### Exercise
Reproduce word for word the stretch of the chapter summaries below from "Chapter 12: Fatal" through "medicine, and more.".

### Selected extract

= = =

Chapter 10: The Magic Weapon
The United Front Work Department (UFWD) co-opts elites, diaspora, and institutions. It details “Chinese police stations,” transnational repression against Falun Gong media like The Epoch Times and Shen Yun, and smear tactics against survivors like Cheng Pei Ming.

Chapter 11: Transnational Cooperation, Corruption, and Coercion
The CCP influences global bodies like the WHO, exploiting shared technocratic views. It details Huang Jiefu’s partnerships with TTS and Vatican endorsement, enabling abuses. Western complicity in transplants normalizes CCP ethics.

Chapter 12: Fatal Attraction: How the US Perceives the CCP
The US misperceived the CCP as reformable, financing its rise via Kissinger Doctrine. Theories like Smith’s “Thirty Tyrants” argue elites were captured. Decoupling trade from human rights empowered the regime, leading to dependencies in rare earths, medicine, and more.

Chapter 13: Opportunity for People in China?

= = =

### Available data
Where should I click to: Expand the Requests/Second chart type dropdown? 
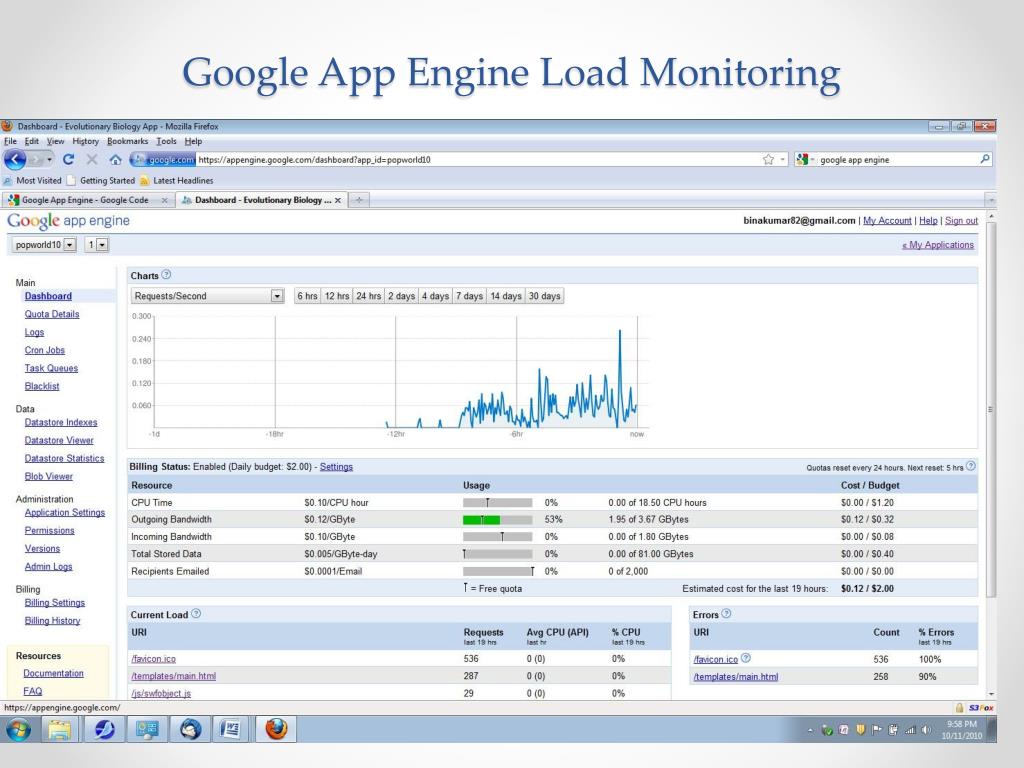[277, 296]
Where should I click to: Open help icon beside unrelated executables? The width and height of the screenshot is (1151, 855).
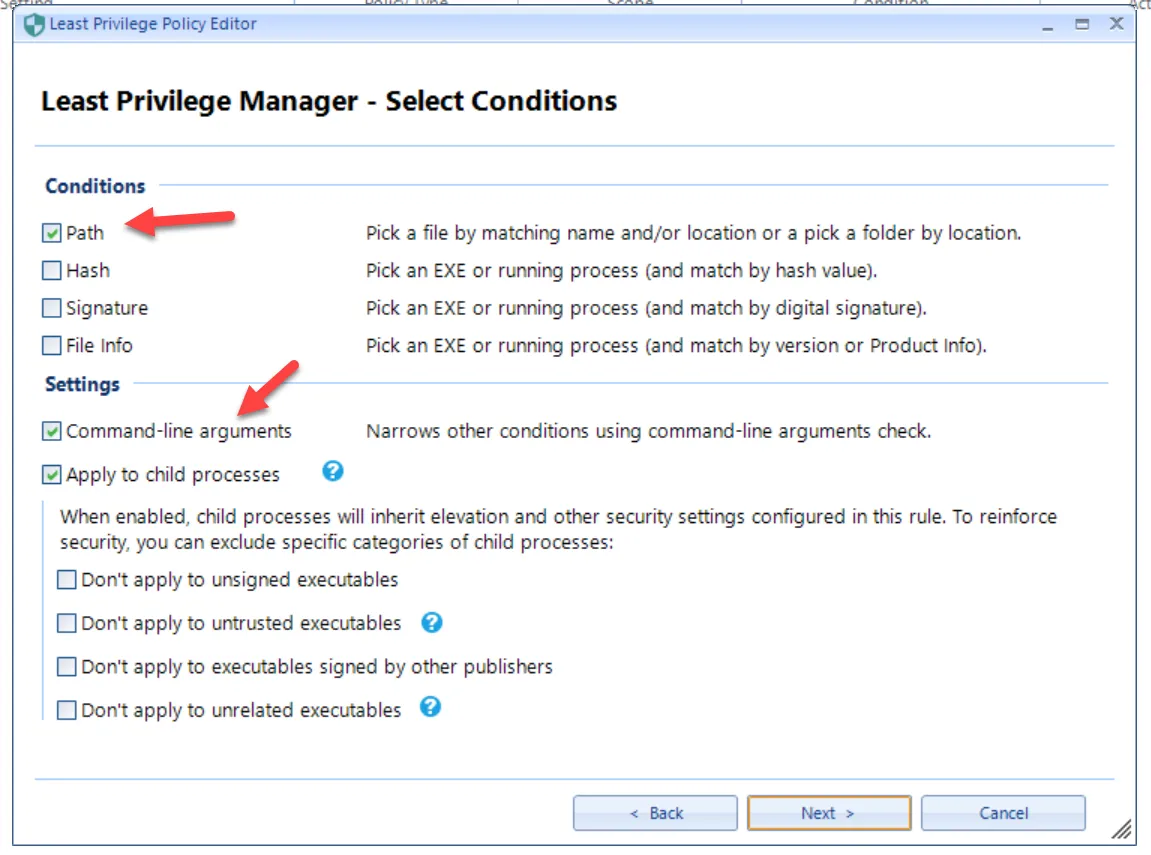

= = =

### Expected answer
Chapter 12: Fatal Attraction: How the US Perceives the CCP
The US misperceived the CCP as reformable, financing its rise via Kissinger Doctrine. Theories like Smith’s “Thirty Tyrants” argue elites were captured. Decoupling trade from human rights empowered the regime, leading to dependencies in rare earths, medicine, and more.